| The problem |
Write out the material from the line with "Task: Open Task View on the taskbar" through the line with "Action: [416, 748]", replacing "screenshot" with "screen capture" and leaving everything else unchanged. Don't include the pictures.

| Provided data |
■ ■ ■ ■ ■

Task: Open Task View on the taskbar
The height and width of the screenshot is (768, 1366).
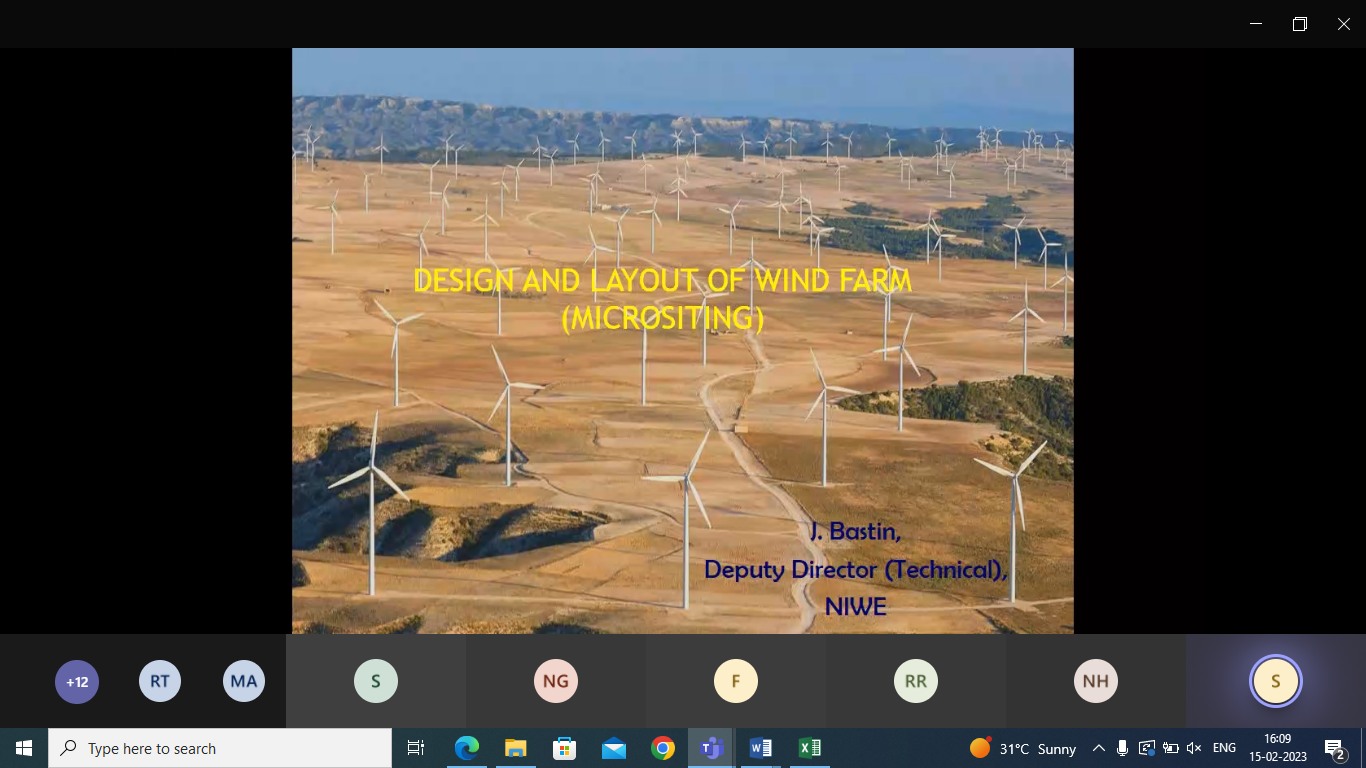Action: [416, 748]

■ ■ ■ ■ ■

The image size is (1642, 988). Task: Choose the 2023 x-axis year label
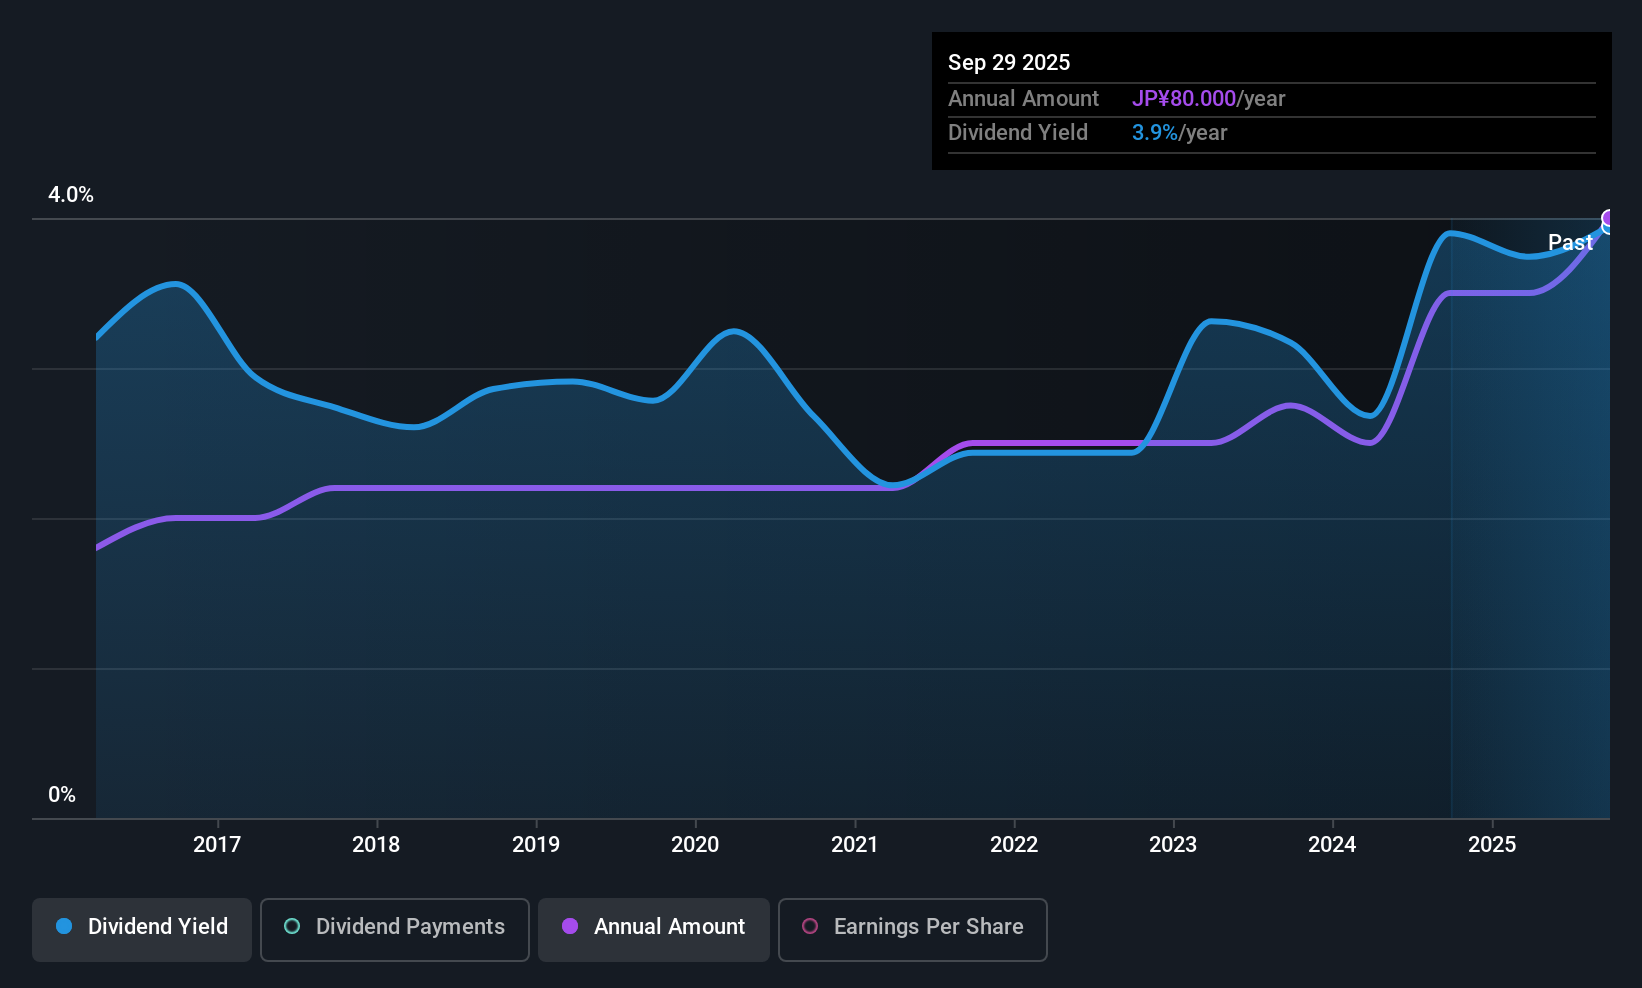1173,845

■ ■ ■ ■ ■

| Task solution |
Task: Open Task View on the taskbar
The height and width of the screen capture is (768, 1366).
Action: [416, 748]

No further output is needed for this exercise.